Heidi and Felix have become my only light in this dark world besides my baby Binx. I was hesitant to trust them at first but both have shown such kindness to me. They have become like a brother and sister to me. They bring me food and clothing. They really care for me. They try to visit as often as they can but they have their own duties they must perform and sometimes it will be several days between visits. Heidi once brought me a scarf from one of her missions. It is a beautiful blue grey color and is made of a very soft woven cloth with tiny knotted tassels on the ends. It is the kind that I can drape over my head and around my shoulders several times. I wear it every day to cover my head, since the masters decided my hair was unnecessary. Well I do have hair but Aro decided that it was a bother for it to be long so, they had it buzzed. Well at least they can't pull it anymore. Caius was disappoint at first since he loved to drag me around by it but has since found that he can better grip my head when he, as he so eloquently loves to call it, skull fuck me. I imagine to the outside world I would look like a cancer patient with my lack of hair and emaciated appearance. Felix tells me I am beautiful, but I know he is just trying to be nice. He and Heidi try to get me what I need to survive but in the end, though know they fear it is not enough. I know they try to hide it but I see the way they look at me when they think I'm not looking.

They know what is happening to me physically but not mentally. I keep that to myself. I feel myself slipping away slowly. Each session sends me hurtling further and further into the darkness. During the sessions I end up blacking out as my mind races to protect itself from the twisted horror the Masters seem to thrive in. Maybe blackout isn't the right word; it's more like my mind runs away to a safe place. It takes me back to the forests of Washington. It's always foggy and I cannot see more than ten feet in front of me. I used to be happy there but lately it's changed. The woods have become…I don't know how to describe it. It's like they are hiding something; something just beyond my comprehension. It has also gotten harder and harder to come back. I used to awaken safely back in my room with Heidi and Felix with little effort, but now I have to fight my way back. Every session locks me further and further into the recesses of my mind. Sometimes it is hours before Felix and Heidi are able to revive me. Heidi thinks it due to my weakened state but I know better. I don't tell them the real reason. They already worry enough about me without adding mentally disturbed to the list. I don't know what frightens me more; the terror world of the masters or the labyrinth of my mind…

"You know thinking too hard will cause wrinkles."

I jumped out of my skin at the voice and Binks hisses his displeasure at being awaken so rudely. I look up to find my favorite female vampire looking back at me.

"Heidi!"

"Hey doll."

"Felix said you wouldn't be back for a few days."

"Ya, well I got called back early."

"Is something wrong?"

"Nothing you need to worry yourself over. I just wanted to stop by real quick and say hi before meeting with the Master's. I needed to see your beautiful face, before I went off to those fuckers."

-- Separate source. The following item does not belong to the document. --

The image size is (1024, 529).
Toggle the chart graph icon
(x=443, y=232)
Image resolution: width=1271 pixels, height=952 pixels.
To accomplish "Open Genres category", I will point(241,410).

"Thanks Heidi. I have missed you."

"I missed you too, love. I'll be back after my meeting."

"Bye."

She looked down upon me and I gave her a weak smile. She had such a sadden look upon her face. She stood up and walked across my room. She gave me one last sad smile before disappearing out my door. She is worried about something. Felix seemed like he was hiding something earlier. The energy around Volterra feels super charged. It's as if impending doom is knocking on the front gates and demanding I be turned over. I just wonder which foe will find me first. I fear it is the one in my head that will win the war for my soul.